ISTANBUL — Troika Dialog expects to make almost no profit next year as the global financial crisis deepens, managing director Andrei Sharonov said Friday.

"It's a difficult, tough time," Sharonov said in an interview at the World Economic Forum in Istanbul. The bank will aim for a profit of "around zero" after net income tumbled to $100 million this year.

In January, Sharonov said Troika had a net profit of more than $200 million last year, while revenue increased about 30 percent to $700 million.

Standard & Poor's revised its ratings on 13 Russian financial institutions on Oct. 10, including Troika Dialog and Alfa Bank, cutting their credit outlook to "negative" from "stable" because of continued turmoil in global credit markets. The credit squeeze will put pressure on banks by increasing the cost of borrowing, tightening liquidity and reducing profits, S&P said.

Sharonov said the crisis was also creating "new opportunities."

"It's M&A deals, it's distressed assets, it's involvement in government programs for revitalization of the financial system and the real sector of the economy," he said.

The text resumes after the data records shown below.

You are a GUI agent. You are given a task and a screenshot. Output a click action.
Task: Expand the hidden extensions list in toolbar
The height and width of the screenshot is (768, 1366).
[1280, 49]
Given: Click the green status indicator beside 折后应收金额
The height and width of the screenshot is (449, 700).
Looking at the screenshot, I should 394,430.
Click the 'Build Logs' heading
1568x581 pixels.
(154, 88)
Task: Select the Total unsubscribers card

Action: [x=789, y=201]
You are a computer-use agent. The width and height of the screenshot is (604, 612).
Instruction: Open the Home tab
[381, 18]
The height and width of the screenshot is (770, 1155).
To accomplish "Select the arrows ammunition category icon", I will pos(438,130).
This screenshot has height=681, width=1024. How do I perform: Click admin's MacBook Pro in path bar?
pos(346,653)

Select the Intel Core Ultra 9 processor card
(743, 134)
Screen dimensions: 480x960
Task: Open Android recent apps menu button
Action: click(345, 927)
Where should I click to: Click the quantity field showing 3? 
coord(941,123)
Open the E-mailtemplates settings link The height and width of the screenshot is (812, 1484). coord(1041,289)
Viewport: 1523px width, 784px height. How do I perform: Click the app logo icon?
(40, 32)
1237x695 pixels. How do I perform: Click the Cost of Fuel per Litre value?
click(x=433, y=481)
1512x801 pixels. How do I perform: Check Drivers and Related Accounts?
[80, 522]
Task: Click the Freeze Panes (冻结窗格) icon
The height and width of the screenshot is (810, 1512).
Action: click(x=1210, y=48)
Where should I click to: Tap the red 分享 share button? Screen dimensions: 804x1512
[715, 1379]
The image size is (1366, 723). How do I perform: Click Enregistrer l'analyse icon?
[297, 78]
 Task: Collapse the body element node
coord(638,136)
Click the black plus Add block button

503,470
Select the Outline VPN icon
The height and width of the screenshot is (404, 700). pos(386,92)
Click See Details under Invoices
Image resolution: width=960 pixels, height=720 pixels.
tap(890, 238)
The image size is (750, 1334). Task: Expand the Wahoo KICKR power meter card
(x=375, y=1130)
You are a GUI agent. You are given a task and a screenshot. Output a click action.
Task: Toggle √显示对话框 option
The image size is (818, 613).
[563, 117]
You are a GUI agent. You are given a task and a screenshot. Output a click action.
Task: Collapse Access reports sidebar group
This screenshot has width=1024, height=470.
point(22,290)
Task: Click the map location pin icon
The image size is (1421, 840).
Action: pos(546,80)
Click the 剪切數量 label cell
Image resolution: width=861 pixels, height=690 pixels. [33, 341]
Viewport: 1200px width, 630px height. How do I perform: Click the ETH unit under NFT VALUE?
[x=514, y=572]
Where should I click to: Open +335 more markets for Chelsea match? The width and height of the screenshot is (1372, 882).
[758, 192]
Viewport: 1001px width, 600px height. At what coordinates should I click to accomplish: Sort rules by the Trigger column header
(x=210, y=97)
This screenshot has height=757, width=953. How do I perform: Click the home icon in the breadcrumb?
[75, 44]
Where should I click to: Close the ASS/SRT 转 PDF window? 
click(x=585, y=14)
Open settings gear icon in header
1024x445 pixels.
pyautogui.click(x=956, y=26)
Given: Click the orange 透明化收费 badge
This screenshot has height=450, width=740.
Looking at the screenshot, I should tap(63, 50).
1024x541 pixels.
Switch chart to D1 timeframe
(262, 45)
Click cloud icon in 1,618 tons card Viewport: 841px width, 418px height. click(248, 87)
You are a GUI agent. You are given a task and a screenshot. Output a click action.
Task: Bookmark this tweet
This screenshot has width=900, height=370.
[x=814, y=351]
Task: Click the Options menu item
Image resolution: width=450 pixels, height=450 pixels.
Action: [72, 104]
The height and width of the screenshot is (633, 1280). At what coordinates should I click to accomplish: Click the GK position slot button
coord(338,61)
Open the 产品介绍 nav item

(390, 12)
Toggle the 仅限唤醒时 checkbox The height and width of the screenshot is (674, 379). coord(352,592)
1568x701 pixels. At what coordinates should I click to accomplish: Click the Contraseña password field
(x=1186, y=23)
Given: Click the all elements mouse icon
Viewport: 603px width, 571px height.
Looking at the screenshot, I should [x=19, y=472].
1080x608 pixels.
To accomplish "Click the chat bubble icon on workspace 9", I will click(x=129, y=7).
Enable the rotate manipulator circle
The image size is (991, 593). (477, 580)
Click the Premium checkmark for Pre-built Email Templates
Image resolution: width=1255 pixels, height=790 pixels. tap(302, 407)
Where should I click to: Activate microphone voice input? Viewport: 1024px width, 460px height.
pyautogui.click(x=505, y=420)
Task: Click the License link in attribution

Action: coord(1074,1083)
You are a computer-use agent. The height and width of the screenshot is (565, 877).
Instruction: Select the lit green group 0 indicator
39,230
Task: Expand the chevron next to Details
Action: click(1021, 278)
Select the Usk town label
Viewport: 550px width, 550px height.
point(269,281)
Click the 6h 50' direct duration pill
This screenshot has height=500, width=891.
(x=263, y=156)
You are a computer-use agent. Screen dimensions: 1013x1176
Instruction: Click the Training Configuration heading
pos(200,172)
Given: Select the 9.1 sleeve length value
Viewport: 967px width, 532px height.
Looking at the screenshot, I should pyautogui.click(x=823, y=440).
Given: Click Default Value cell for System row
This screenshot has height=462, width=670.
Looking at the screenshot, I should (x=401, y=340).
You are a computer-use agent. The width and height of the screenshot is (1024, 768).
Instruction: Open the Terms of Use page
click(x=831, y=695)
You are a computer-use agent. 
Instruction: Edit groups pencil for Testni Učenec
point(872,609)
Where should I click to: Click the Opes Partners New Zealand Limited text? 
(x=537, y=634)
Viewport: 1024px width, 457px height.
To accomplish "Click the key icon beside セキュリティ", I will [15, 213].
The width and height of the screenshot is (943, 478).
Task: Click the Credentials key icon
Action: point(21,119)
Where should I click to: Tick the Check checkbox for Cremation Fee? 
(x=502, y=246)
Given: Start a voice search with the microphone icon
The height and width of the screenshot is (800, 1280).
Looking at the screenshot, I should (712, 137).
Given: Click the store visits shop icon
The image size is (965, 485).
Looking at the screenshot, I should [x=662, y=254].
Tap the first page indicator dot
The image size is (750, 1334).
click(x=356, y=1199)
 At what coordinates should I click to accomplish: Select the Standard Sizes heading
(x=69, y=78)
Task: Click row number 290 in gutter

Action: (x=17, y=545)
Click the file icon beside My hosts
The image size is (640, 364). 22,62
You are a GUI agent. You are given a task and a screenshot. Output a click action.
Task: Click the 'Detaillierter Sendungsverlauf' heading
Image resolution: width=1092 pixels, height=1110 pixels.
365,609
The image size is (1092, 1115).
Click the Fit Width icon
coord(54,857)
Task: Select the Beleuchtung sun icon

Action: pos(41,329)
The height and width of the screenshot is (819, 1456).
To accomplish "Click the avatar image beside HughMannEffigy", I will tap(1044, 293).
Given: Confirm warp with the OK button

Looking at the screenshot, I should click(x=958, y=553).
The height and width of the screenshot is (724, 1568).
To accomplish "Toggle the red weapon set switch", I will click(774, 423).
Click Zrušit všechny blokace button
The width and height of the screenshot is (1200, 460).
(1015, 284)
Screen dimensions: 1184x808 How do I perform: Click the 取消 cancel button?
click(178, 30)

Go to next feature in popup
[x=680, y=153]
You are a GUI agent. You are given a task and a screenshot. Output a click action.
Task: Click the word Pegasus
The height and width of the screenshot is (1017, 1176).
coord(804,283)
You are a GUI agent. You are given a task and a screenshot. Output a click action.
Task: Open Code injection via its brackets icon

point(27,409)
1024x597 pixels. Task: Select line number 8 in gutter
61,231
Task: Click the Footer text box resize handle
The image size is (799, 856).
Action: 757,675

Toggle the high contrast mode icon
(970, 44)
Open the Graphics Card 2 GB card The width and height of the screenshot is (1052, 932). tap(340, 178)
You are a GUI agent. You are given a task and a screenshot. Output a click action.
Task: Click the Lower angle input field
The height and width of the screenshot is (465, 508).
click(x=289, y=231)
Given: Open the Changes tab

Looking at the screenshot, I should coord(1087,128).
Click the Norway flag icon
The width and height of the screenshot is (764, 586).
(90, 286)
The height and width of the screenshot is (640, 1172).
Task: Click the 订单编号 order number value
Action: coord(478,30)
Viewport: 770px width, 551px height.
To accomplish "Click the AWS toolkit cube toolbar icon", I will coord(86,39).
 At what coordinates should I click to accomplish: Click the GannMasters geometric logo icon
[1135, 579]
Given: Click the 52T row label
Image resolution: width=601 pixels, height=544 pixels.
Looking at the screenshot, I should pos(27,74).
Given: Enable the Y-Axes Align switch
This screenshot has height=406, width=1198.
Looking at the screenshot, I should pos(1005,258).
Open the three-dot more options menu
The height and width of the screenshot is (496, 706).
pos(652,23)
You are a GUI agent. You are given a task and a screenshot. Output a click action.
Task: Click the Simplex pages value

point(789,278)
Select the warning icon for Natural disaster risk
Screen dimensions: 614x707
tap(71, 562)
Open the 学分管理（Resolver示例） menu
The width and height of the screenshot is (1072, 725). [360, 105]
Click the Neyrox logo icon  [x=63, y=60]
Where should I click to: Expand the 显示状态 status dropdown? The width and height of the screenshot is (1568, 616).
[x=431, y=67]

Troika, which was founded in 1991, is still considering an initial public offering, Sharonov said. In May, Troika chairman and chief executive Ruben Vardanyan said an IPO might take place in 2010.

"We are still thinking about further opportunities and the development of the company including an IPO, including some strategic deal with some big guys," Sharonov said. "Now we are discussing such developments."

Troika and Sberbank, the country's biggest holder of ruble deposits, both posted denials on their web sites last month of reports that the state-run retail bank would buy Troika.

Sharonov on Friday also called for more "consistent" regulation of the country's stock markets. "Now we have about six different governmental entities which deal with the financial markets," he said. Frequent market closures amid the turbulence "don't create confidence," he added.

Sharonov, a former deputy economy minister, said the government's $200 billion crisis package was a "good step," though he cautioned that money injected to prop up the banking sector "doesn't drain through the system to the final destination, to the real sector of the economy."